UK challenger Strive launches waitlist for family-focused account
Strive, a challenger banking service focusing 0-18-year-olds, has launched its waitlist. The fintech is a product of Budapest-based fintech ff.next’s acquisition of Australian start-up GoSave, which offers interactive piggy banks for kids.
The details of the all-stock deal, which took place under Strive’s name rather than ff.next, were not disclosed.
Strive’s waitlist launched today. The fintech is hoping to take on the junior and family banking market in the UK, rivalling the likes of goHenry and Spriggy.
The start-up’s chief strategy officer (CSO) and founder Ivan Muck initially founded ff.next to offer white-labelled mobile banking solutions to help banks tap younger generations alongside their parents.
“We’ve been working with GoSave for a period of time now with some of our clients, and the idea of a youth focused challenger bank kept coming up,” says Muck.
“We see a real gap in the market to build a solution for parents that grows with the child, so it’s not just a debit card, it’s a whole 0-18 proposition that parents can start at any age.”
A spokesperson for GoSave tells FinTech Futures that ff.next has been “waiting for the right partners” to launch Strive. “None of the competitors out there offers such laser-targeted value propositions.”
Like Muck says, Strive wants to be more than just a debit card. Its savings offering, for example, is designed for adults to open as soon as their children are born.
Other products include an interactive piggy bank – which it acquired in the GoSave deal. As well as a debit card and a marketplace. The latter is home to edtech and toy brands which will reward young users for saving.
The start-up also offers a white-labelled solution which it will licence out to banks wanting to offer similar solutions.
Strive argues that whilst there is competition in the youth banking sector, hardware and its focus on the 0-18 segment differentiate it from the crowd.
At the end of July, UK rival Beanstalk launched its Junior ISAs (JISAs).
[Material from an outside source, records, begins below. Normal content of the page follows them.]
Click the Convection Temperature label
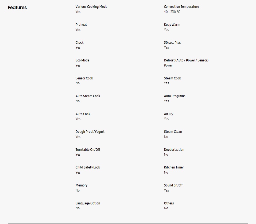The width and height of the screenshot is (256, 224). 181,7
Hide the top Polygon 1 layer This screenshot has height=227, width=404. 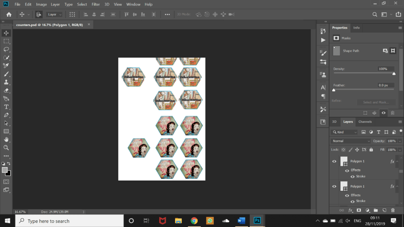pyautogui.click(x=334, y=161)
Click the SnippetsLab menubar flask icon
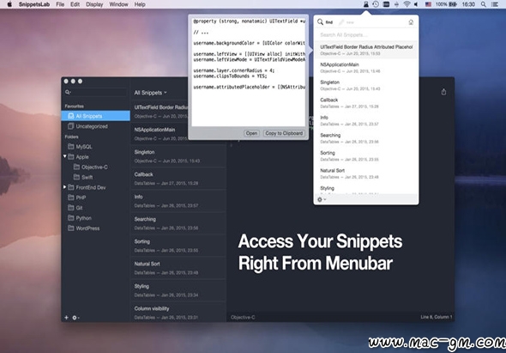This screenshot has width=506, height=353. 366,4
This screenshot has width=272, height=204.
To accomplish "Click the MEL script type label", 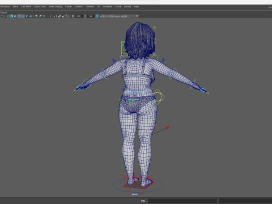I will (143, 201).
Parents with just £5 to invest on behalf of their children can sign up.
The launch marked a significant shift in competition for the junior banking market. As many digital challengers are still unable to offer a product as complex as a JISA.
Strive is currently ramping up for a crowdfund on Seedrs. It plans to use what it raises on the platform to reach its first user milestone, which it’s set at 10,000 families.
The fintech has also announced a number of partnerships. One is with London & Partners, and another is with its European card issuer, who prefers not to be named.
And it add a social element to its offering, the start-up is donating a portion of its piggy bank sales to MyBnk, a youth charity.
Strive has also appointed ex-N26 employee Kelley Franklin to its board of advisors.